Os dois erraram ainda porque trataram diferentemente pessoas na mesma situação. Ou os sete cidadãos que receberam a ‘visita’ da polícia federal e os sites O Antagonista e Crusoé foram os únicos que mencionaram nas redes a citação de Odebrechet a Toffolli? Os outros milhares de autores de postagens idênticas nas redes sociais também vão ser censurados e investigados? Nesse ponto, impressiona como alguns assíduos nas redes deixaram de sê-lo nesse tema. À direita e à esquerda do espectro. Alguns por temerem o bloqueio de seus perfis ou a visita da polícia. Outros porque o ataque do STF era a adversários seus. O descompromisso real com os princípios espraiou-se. Chegou até ao presidente Bolsonaro. Que, dias depois de defender a ditadura militar de 64, arvorou-se em arauto da liberdade de imprensa. Do outro lado, muitos no campo da esquerda nada disseram ou foram tímidos no registro contra a censura prévia praticada pelo Supremo. No fundo, são vítimas da concepção de seita. Da visão de que tudo é uma quebra de braço. ‘Se o ataque é contra meus adversários, é bem-vindo’. Não leram o poema de Brecht contra a omissão diante dos primeiros ataques nazistas a grupos específicos. A omissão de tantos revela descompromisso com os princípios, próprio de quem os vê apenas como instrumentos táticos para a luta política. E não como princípios fundantes de uma sociedade democrática.

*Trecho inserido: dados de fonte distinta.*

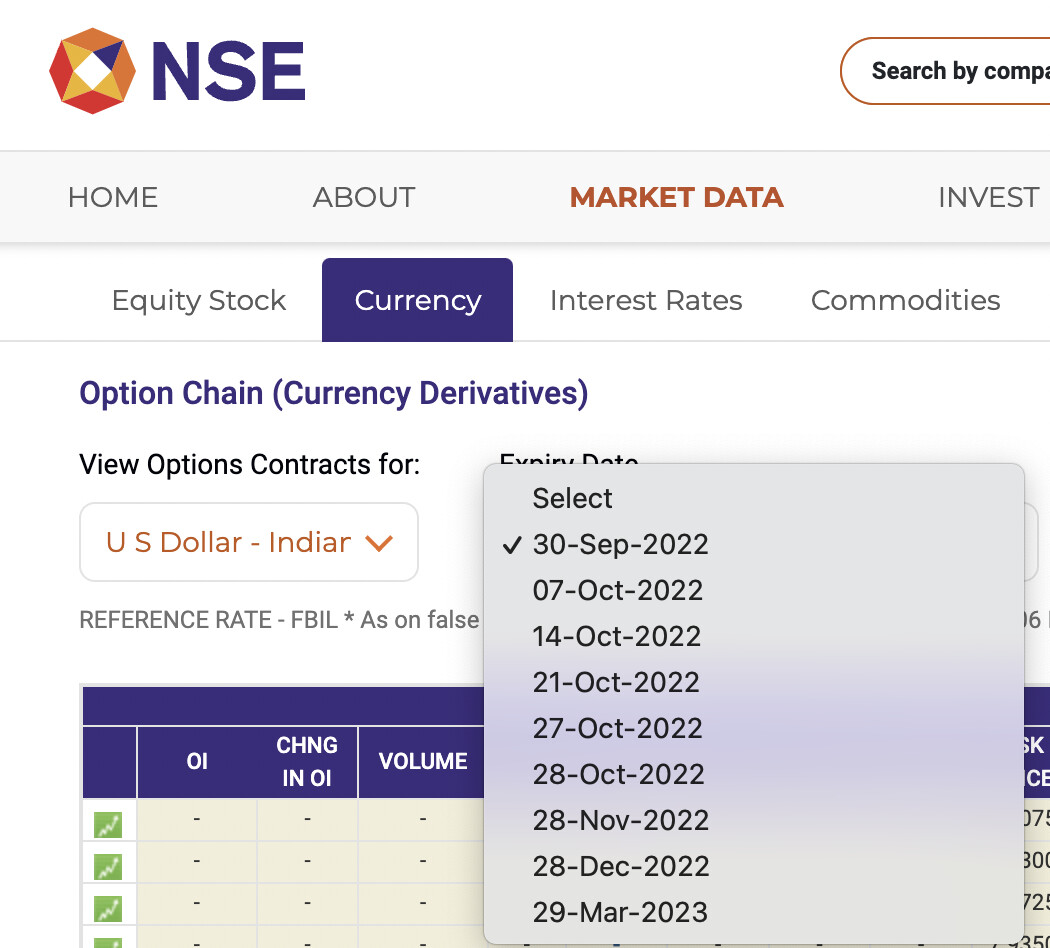This screenshot has width=1050, height=948.
Task: Choose 29-Mar-2023 expiry date
Action: pos(620,912)
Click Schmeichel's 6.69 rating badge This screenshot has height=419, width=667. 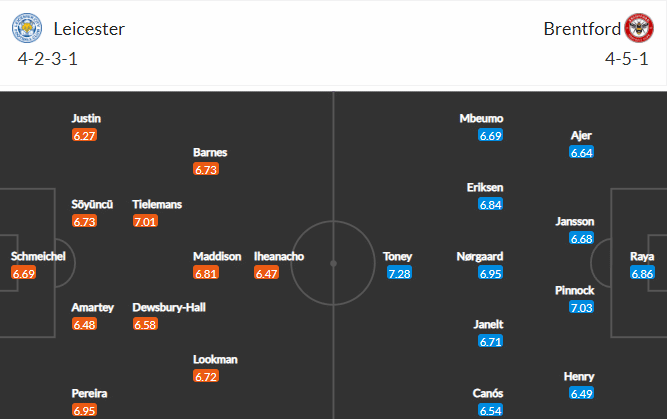[x=23, y=273]
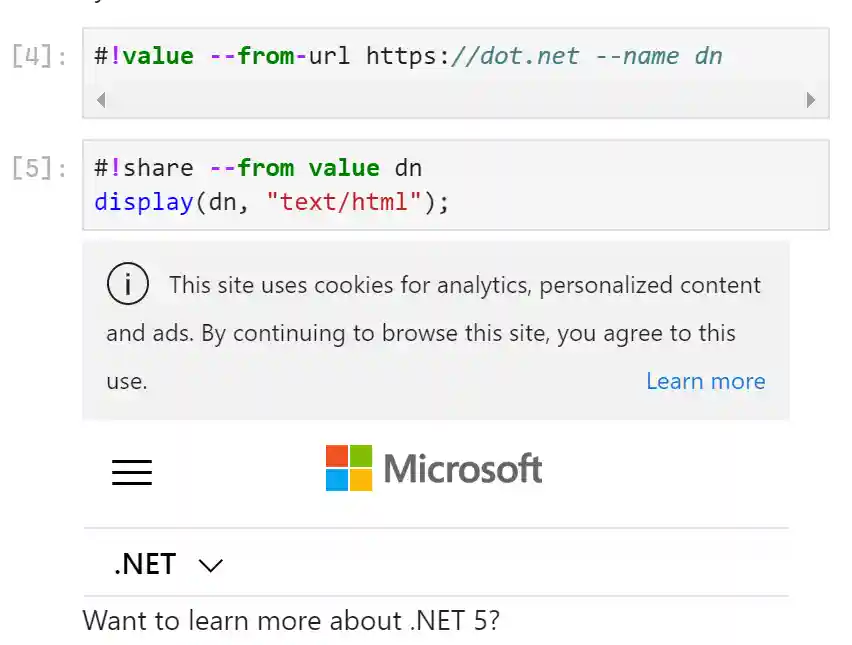Image resolution: width=852 pixels, height=645 pixels.
Task: Click the display function name in cell 5
Action: [x=143, y=202]
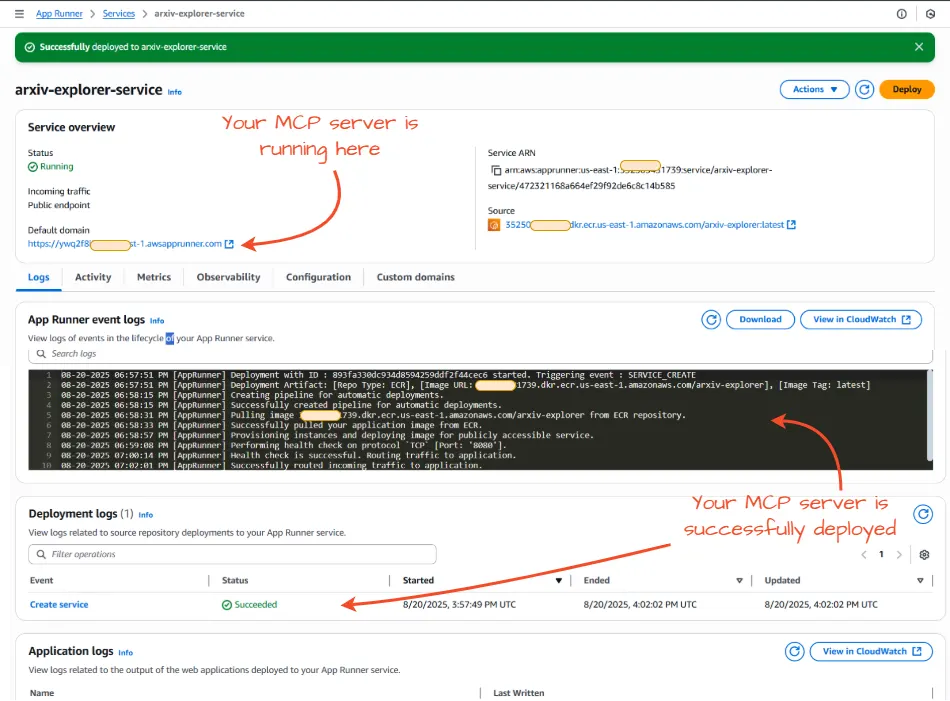Refresh the Application logs panel
This screenshot has height=701, width=950.
(x=794, y=651)
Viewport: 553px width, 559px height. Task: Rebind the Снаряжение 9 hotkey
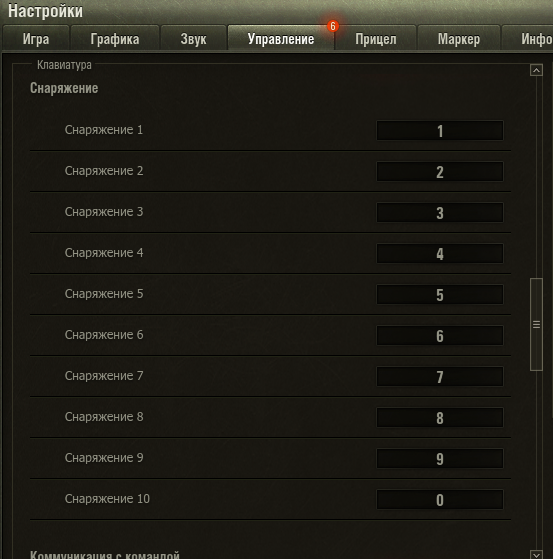[440, 458]
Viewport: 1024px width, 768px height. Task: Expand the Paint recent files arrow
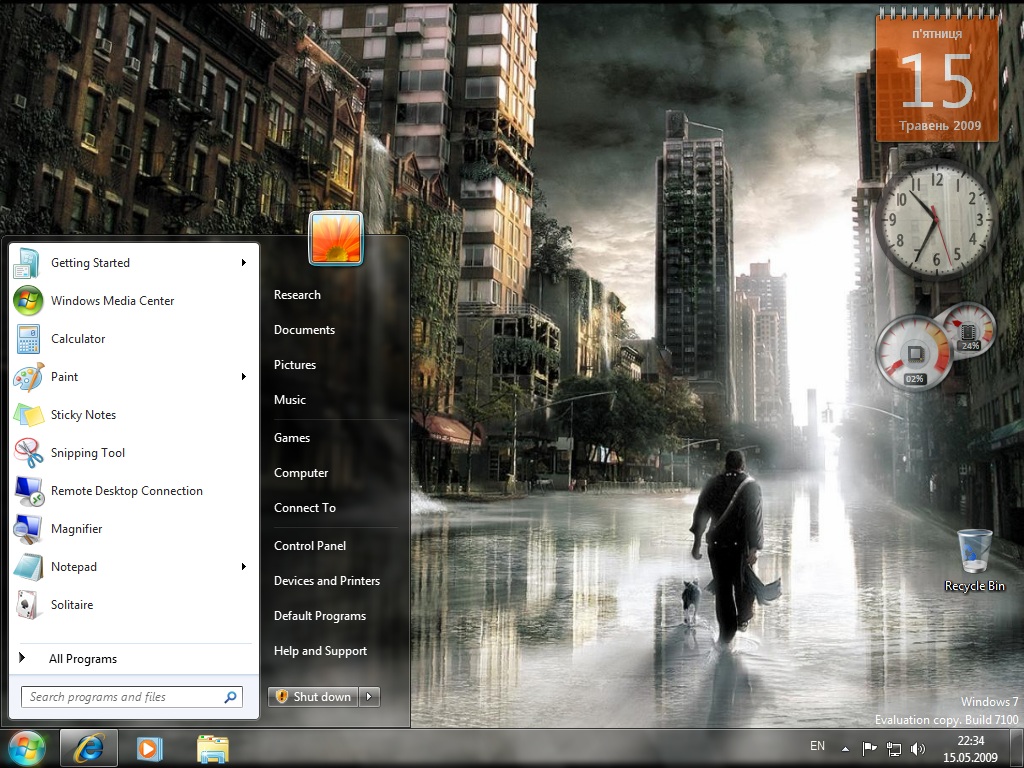click(x=243, y=377)
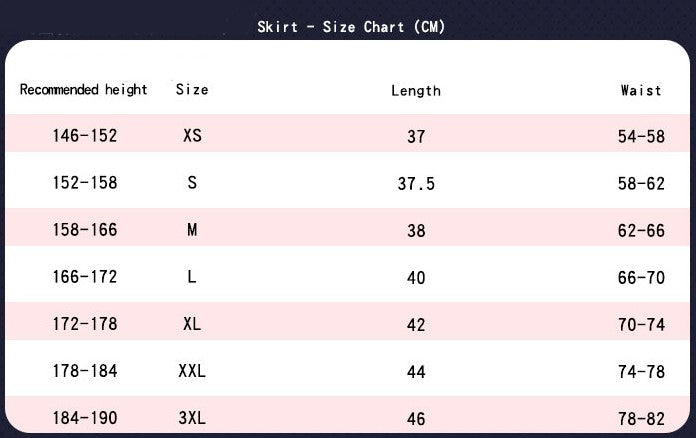Click the 62-66 waist value

(x=641, y=231)
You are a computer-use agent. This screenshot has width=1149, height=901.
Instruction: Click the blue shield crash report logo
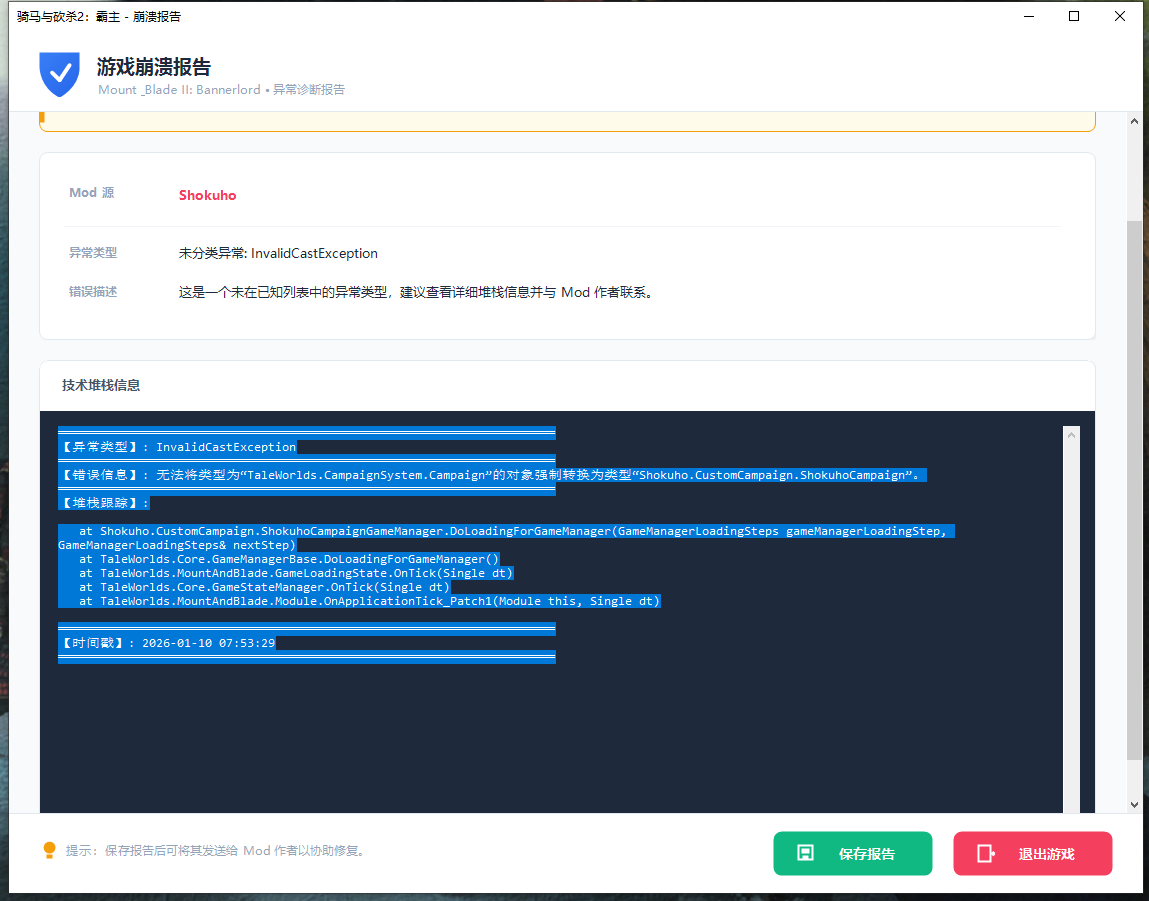tap(59, 75)
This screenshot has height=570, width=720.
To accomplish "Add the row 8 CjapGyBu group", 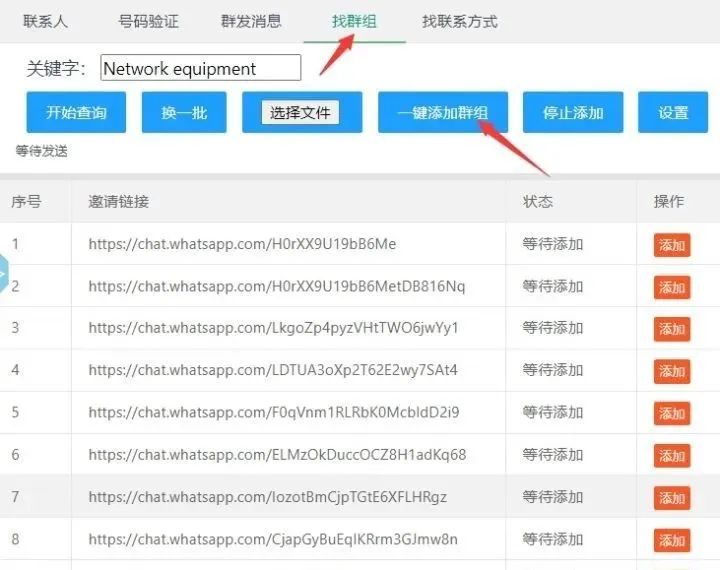I will [x=672, y=540].
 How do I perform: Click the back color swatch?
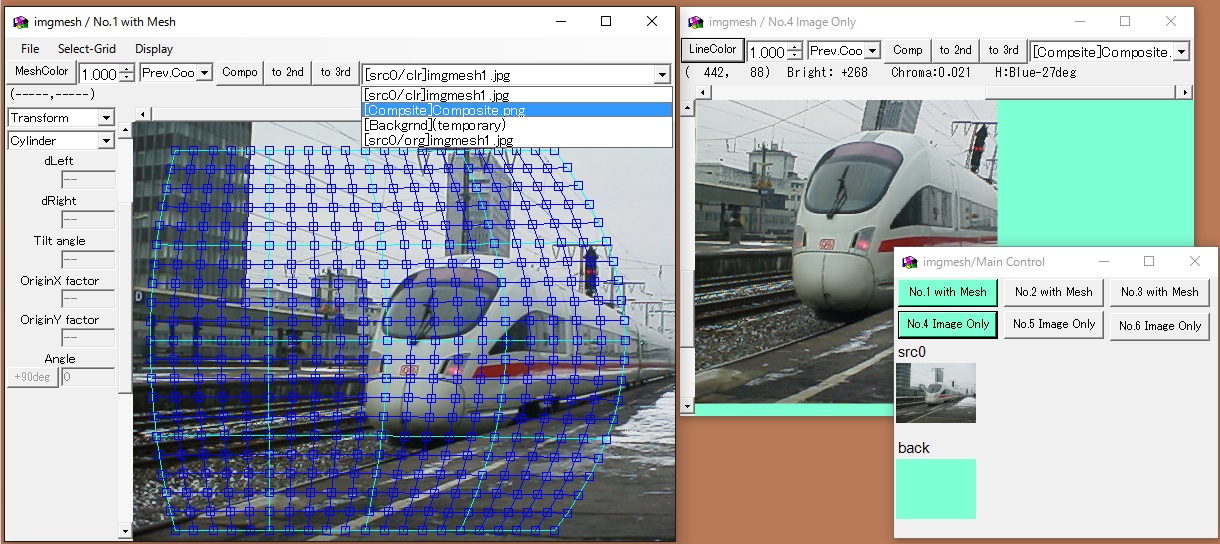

Ao trazer o STF para a disputa política, os dois ministros atraíram a crítica da PGR, OAB, imprensa e opinião pública. Diminuíram-lhe a imagem e o respeito. Isso não é pouco para satisfazer os que almejam emparedar o tribunal e o seu papel às vezes contra-majoritário na defesa  dos princípios constitucionais. Estão contentes os que imaginam poder contornar as garantias do contraditório e do devido processo legal quando a causa for justa, como é a do combate à corrupção. Imaginam que o STF terá menos força para impor-lhes limites. Para não dizer que não falei de acertos, diga-se que Moraes acertou ao voltar atrás na censura que antes decretara. Em verdade, o leitor já deve estar refletindo, erraram mesmo os que escolheram ministros de tão baixa estatura para tão altas responsabilidades. O país precisa ficar de olho nas próximas nomeações de ministros. O atual governo sonha em encurtar em 5 anos o limite para aposentadoria compulsória dos ministros do STF. Para preencher ao seu talante as vagas que vão surgir.